There’s a lot more to love in the film, too, beyond Ben Affleck’s turn and Mark Steven Johnson’s crunchy action sequences. The late Michael Clarke Duncan makes a great Kingpin and Colin Farrell (who later played the Penguin in Matt Reeves’ The Batman) clearly relishes his role as the psychotic Bullseye.
But the least attractive character in the film, Elektra, was the only person I would see again. Although any plans for a Daredevil sequel were torpedoed at the box office, a spin-off film, Elektra, emerged in 2005, with Jennifer Garner reprising her role as the AI assassin. Ben Affleck made a cameo as Daredevil, but his scene was removed from the finished film. Elektra was a flop, earning even less than its parent film.
Twenty years later, Daredevil is worth revisiting. If you’re a deeply dyed Affleck skeptic, check it out to see one of his most bravura performances and if you’re a dedicated MCU head, then check it out to see where the foundation for your favorite movie universe was laid.

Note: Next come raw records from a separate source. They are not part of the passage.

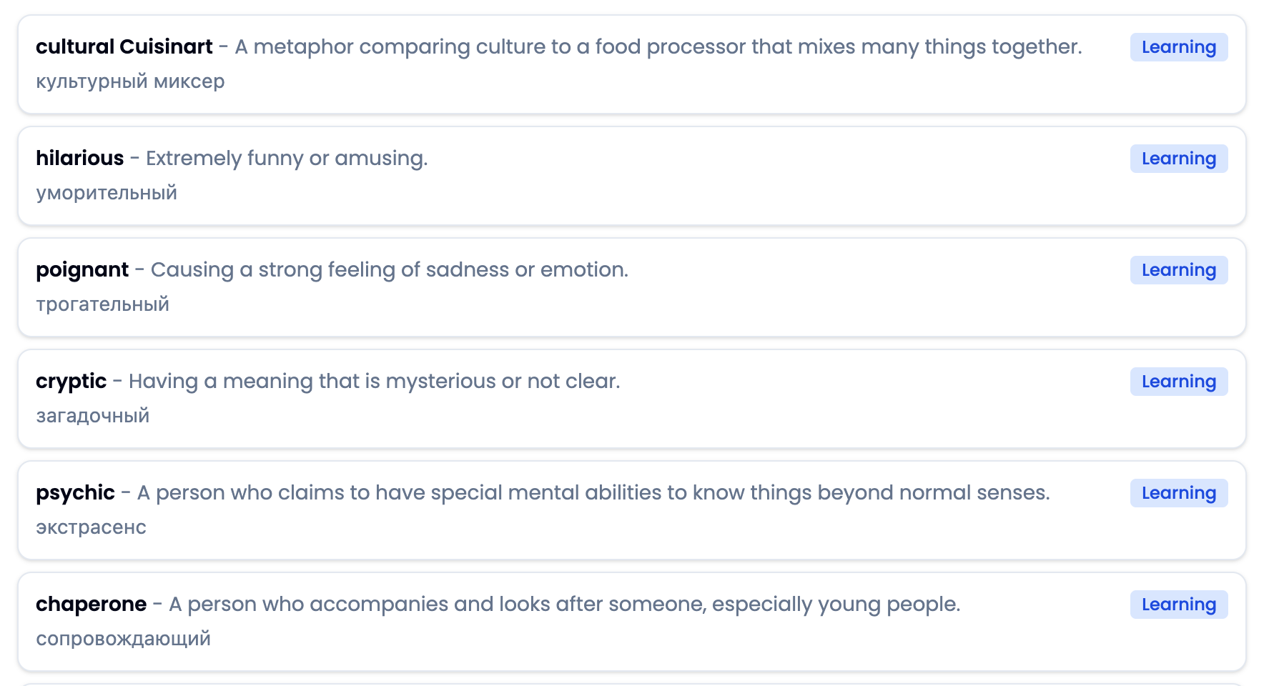Click the Learning badge for cultural Cuisinart
Viewport: 1264px width, 686px height.
pos(1178,47)
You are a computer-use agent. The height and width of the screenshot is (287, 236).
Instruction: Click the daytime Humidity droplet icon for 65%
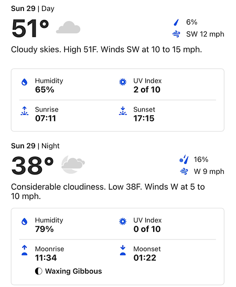click(x=24, y=82)
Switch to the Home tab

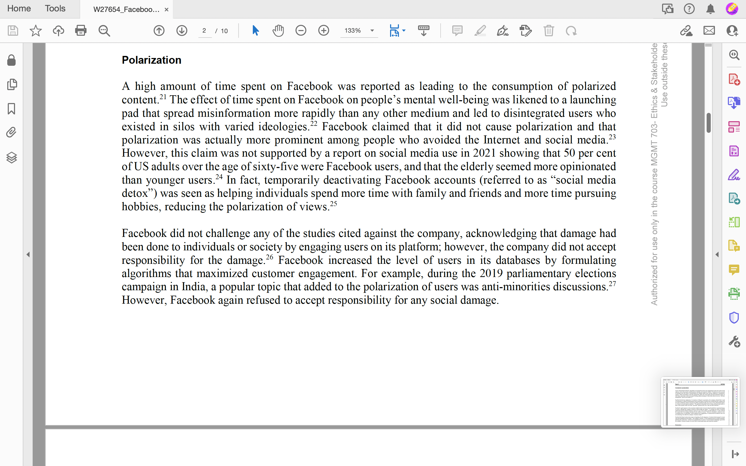pyautogui.click(x=19, y=9)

“Look, if I thought we were remaking Daredevil, I’d be out there picking myself,” Affleck told NPR in 2014.
If DC’s upcoming The Flash can include two Batmans (Affleck will reconcile with Michael Keaton, back in the role of the Caped Crusader after 30-plus years), then perhaps Marvel, through the multiverse, can two Daredevils unite.
Who knows, we might not have seen the last of Ben Affleck as The Man Without Fear…
Daredevil is streaming on Disney+ and Prime Video.